Mr. Lader was a major voice in the abortion debate for four decades, becoming a lightning rod for its critics as well as a beacon for its proponents. He wrote influential books and articles on the subject, organized ministers to refer women wanting abortions to doctors as well as referring 2,000 himself, helped found what was long known as the National Abortion Rights Action League and helped win New York State's repeal of abortion restrictions in 1970.
He unsuccessfully sued the Internal Revenue Service to end the Roman Catholic Church's tax exemptions on the ground that its opposition to abortion had veered into the political arena. He successfully challenged some restrictions on the drug RU-486, known as the morning-after pill, and arranged to manufacture a version of it in the United States.
(Excerpt) Read more at nytimes.com ...
Estimated over 40 million since 1973.
Closer to 50, if you want to get technical. :-(
That's a vivid story! It is ironic that murderers sentenced to death have time to repent but very often their victims do not. The law simply must be designed to deter as many murders as possible, and that requires capital punishment.
One could equally well argue the other way, that certainty of execution by a particular date would confront the criminal on Death Row with the issue of repentance more strongly than would a sentence of "life," which is indefinite in length. As Samuel Johnson said, "Knowing that one is to be hanged in a fortnight concentrates the mind wonderfully."
When the law elects to allow a murderer to live, or a jury votes to let one live, the law has simply elected someone else to die in the murderer's place.
I'm not sure that is a just outcome.
He better pray that he gets there an hour before the Devil finds out. Lawrence meet Satin, Satin meet Lawrence.
Satin?
He will now find himself before a different Judge.
OOPPS! spelling Satin = Satan.
I myself am more concerned with matters that the law can address in the here and now. Specifically -- reducing murders and other crimes to a minimum. The way to do that is speedy trial, sure-handed justice and swift punishment. I suppose that's hopelessly idealistic while we have living lawyers :-)
If he's meeting Satin, he'll be spending eternity in a very soft place. ;)
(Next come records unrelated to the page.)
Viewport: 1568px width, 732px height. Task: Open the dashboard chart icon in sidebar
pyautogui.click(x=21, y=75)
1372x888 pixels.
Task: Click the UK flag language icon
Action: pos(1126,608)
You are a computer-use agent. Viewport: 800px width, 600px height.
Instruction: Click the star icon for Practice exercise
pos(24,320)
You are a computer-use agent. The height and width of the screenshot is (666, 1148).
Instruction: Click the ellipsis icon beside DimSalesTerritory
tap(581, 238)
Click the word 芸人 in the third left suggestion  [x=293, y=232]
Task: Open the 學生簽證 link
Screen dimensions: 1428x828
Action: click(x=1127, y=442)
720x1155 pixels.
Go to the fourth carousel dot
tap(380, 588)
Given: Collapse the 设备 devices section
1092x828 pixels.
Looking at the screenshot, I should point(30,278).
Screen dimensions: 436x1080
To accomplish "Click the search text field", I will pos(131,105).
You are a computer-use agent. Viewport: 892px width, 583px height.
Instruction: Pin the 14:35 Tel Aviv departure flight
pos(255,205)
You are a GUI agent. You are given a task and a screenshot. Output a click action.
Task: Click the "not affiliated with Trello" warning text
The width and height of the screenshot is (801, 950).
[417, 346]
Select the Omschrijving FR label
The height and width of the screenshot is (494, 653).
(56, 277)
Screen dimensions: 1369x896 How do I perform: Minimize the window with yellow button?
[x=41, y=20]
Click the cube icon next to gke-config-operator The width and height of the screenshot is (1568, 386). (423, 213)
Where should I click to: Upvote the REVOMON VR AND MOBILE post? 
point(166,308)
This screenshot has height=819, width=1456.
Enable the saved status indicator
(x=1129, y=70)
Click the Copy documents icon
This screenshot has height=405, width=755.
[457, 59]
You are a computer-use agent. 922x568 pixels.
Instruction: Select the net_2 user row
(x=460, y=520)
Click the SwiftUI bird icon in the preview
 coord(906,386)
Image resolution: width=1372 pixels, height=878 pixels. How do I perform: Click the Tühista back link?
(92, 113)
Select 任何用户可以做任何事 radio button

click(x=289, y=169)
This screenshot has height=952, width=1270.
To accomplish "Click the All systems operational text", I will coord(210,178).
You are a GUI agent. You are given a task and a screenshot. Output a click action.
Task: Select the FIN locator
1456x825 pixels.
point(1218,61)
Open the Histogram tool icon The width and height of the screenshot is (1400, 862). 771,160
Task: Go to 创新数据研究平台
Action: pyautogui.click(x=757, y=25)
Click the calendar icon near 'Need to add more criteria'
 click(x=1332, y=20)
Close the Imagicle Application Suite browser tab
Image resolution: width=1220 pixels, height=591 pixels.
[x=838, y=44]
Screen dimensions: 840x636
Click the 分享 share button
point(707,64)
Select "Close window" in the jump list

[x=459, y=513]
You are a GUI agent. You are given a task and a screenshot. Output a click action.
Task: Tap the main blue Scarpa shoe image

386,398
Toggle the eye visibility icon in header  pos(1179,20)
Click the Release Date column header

Lawrence Lader figures prominently in Dr. Bernard Nathanson's book "Aborting America" (Doubleday - 1979). Nathanson was the co-director of NARAL, or the "National Association for Repeal of Abortion Laws", in the late '60s and says Lader was the force behind making opposition to abortion look like a strictly Catholic issue, or at least an issue dear to the Catholic hierarchy out of step with everyday parishioners. In the book Nathanson refers to him as a "virulent anti-Catholic bigot." The man was shystie and couldn't just make the case for abortion in an aboveboard way without resorting to religious prejudice.
Earlier reports that his mother was waiting with a pair of brandished scissors for his expected arrival were met with criticism by his remaining family members.